I would suggest having a lockfile in the root each repository, that needs to be touched before and after working on the data repositories. An obligatory guide on how to fork, lock, edit, commit and release could be given in each repo's readme, too.
joevenzon Wrote:Other stuff specific to git: I had heard that a git repository size grows much faster with binary file changes than an SVN repository. I had also heard that the way git works on a blob level (versioning the content of files, not the file itself) makes it really slow at scanning for updated files (since it needs to hash everything to determine if it changed) while subversion can cheat by looking at file properties. This info may be out of date. If you set up a test git data repo we can do some experiments.
I would be happy to help testing this. I will deploy something later today or tomorrow.
|
|
10-02-2011, 02:57 PM,
|
|
joevenzon
Administrator
|
Posts: 2,679
Threads: 52
Joined: Jun 2005
|
|
BiGBeN87 Wrote:Was it usual for VDrift to use subversions locking in the past? Were your experiences positive?
I've used it at work for other projects where it was vital, but to be honest, I don't think anyone's really used it for VDrift. There are a small number of people working on anything at a given moment, so not many collisions. I think the forum has been used sometimes to communicate before beginning work on something that someone else checked in (although this has failed in the past as well). The problem we run into on VDrift most often is just someone changing a file that someone else had previously changed, and then that person being like "wtf, why did you change that?", but they weren't working on it simultaneously, so that's a different problem with some different solution.

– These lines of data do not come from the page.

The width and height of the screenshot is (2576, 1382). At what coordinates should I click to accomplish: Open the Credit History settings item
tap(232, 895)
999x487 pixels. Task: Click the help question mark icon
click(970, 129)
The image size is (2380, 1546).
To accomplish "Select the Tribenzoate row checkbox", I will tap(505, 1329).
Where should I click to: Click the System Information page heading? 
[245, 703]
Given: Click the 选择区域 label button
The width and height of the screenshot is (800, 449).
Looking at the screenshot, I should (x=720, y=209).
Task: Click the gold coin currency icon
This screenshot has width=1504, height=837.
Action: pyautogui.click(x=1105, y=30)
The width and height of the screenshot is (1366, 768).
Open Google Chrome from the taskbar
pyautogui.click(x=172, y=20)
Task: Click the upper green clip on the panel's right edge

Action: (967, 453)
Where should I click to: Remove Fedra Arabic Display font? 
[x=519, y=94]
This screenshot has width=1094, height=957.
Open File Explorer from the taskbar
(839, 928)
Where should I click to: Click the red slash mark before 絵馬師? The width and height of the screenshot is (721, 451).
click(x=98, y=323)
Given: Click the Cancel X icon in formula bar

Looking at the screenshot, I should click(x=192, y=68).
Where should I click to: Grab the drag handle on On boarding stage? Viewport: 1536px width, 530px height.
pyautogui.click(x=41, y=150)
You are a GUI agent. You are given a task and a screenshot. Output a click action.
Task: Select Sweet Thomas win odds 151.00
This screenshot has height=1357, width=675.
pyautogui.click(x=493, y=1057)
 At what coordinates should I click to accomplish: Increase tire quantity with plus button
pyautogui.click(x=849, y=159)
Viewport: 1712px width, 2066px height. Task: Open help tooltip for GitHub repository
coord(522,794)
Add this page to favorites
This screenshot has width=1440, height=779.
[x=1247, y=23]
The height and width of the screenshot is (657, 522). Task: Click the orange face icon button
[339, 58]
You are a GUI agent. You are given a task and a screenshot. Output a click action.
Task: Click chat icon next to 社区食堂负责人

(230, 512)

Quote:I would be happy to help testing this. I will deploy something later today or tomorrow.
Some tests:
* making a series of small changes to a .png image file, checking repository size change
* adding and then deleting the equivalent of a track's set of files, checking repository size change
* on a large repository like the entire vdrift data repo, make a single change to a .png file somewhere deep and check the time taken to make a git commit -a or svn ci
* on a large repo, test git workflow for branching, changing a .png file, and merging back in. test time and repository size change
Considerations:
* for the size and time tests, how does running git gc affect the results? would this need to be a regular manual maintenance for a github hosted repo?
|
|
10-05-2011, 05:43 PM,
|
|
BiGBeN87
Junior Member
|
Posts: 20
Threads: 4
Joined: Sep 2011
|
|
I just finished cloning the svn and uploading it to github:
https://github.com/bigben87/VDrift-Data
So fork me on GitHub and do your tests! I will go to sleep now, but I have an early measurement already:
1.6 GiB of binary data with 900 revisions weigh in at 1,.7 GiB .git directory. So size considerations seem for no reason.
joevenzon Wrote:The problem we run into on VDrift most often is just someone changing a file that someone else had previously changed, and then that person being like "wtf, why did you change that?", but they weren't working on it simultaneously, so that's a different problem with some different solution.
I have witnessed this behavior in some other projects to. I always felt that a forum is the wrong place to talk about code, however. GitHub's pull-request implementation encourages discussion on specific changes throughout the whole development process. Maybe that already gives enough structure on the right place to prevent wtf-commits in the future.
joevenzon Wrote:Some tests:
* making a series of small changes to a .png image file, checking repository size change
PNGs are usually compressed. Therefore Git will add almost the full file size.
joevenzon Wrote:Considerations:
* for the size and time tests, how does running git gc affect the results? would this need to be a regular manual maintenance for a github hosted repo?
Git automatically invoked gc after cloning the svn: https://gist.github.com/1261544 Therefore I can not test it now.
|
|
10-07-2011, 01:55 PM,
|
|
BiGBeN87
Junior Member
|
Posts: 20
Threads: 4
Joined: Sep 2011
|
|
I toyed around with time and git and tryed to answer:
joevenzon Wrote:* on a large repository like the entire vdrift data repo, make a single change to a .png file somewhere deep and check the time taken to make a git commit -a or svn ci
Blind test on a fresh repository:
Code: $ time git status
# On branch master
nothing to commit (working directory clean)
real 0m0.177s
user 0m0.060s
sys 0m0.100s
Git does not seem to have trouble with finding a single changed bit deep in the tree:
Code: $ chmod +x cars/FF/interior.png
$ time git commit -a -m 'testing commit -a time'
[master c91cd97] testing commit -a time
1 files changed, 0 insertions(+), 0 deletions(-)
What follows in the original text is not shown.